▸ **The task**:
Please return every line in the following data that includes the string "link".

▸ **Stored items**:
------------------------------------------------------------
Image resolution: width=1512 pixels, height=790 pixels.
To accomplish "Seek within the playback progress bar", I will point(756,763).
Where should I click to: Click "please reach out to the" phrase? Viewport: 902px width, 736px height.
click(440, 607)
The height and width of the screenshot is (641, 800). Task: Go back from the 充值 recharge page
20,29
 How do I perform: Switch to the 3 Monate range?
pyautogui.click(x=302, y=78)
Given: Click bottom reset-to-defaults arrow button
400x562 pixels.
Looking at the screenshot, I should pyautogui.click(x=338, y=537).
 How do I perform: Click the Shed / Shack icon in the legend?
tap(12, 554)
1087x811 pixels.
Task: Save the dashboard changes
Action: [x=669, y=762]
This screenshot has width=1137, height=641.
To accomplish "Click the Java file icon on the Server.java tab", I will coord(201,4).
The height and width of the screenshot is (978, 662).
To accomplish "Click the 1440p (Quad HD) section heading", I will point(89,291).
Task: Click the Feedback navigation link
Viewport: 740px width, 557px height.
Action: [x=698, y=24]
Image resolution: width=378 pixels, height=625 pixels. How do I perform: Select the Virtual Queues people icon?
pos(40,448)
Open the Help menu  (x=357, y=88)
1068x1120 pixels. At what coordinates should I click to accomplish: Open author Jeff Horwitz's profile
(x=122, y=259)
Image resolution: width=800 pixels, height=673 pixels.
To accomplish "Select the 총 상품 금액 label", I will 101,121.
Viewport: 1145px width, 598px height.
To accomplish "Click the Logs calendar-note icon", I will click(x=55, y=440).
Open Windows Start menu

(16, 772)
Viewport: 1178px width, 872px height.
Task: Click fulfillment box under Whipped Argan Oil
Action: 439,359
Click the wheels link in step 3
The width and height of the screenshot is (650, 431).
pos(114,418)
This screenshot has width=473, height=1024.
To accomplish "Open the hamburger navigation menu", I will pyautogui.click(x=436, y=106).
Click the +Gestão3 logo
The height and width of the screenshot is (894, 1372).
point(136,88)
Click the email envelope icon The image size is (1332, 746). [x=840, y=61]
------------------------------------------------------------
▸ **Response for this exercise**:
Task: Click the Feedback navigation link
Click the wheels link in step 3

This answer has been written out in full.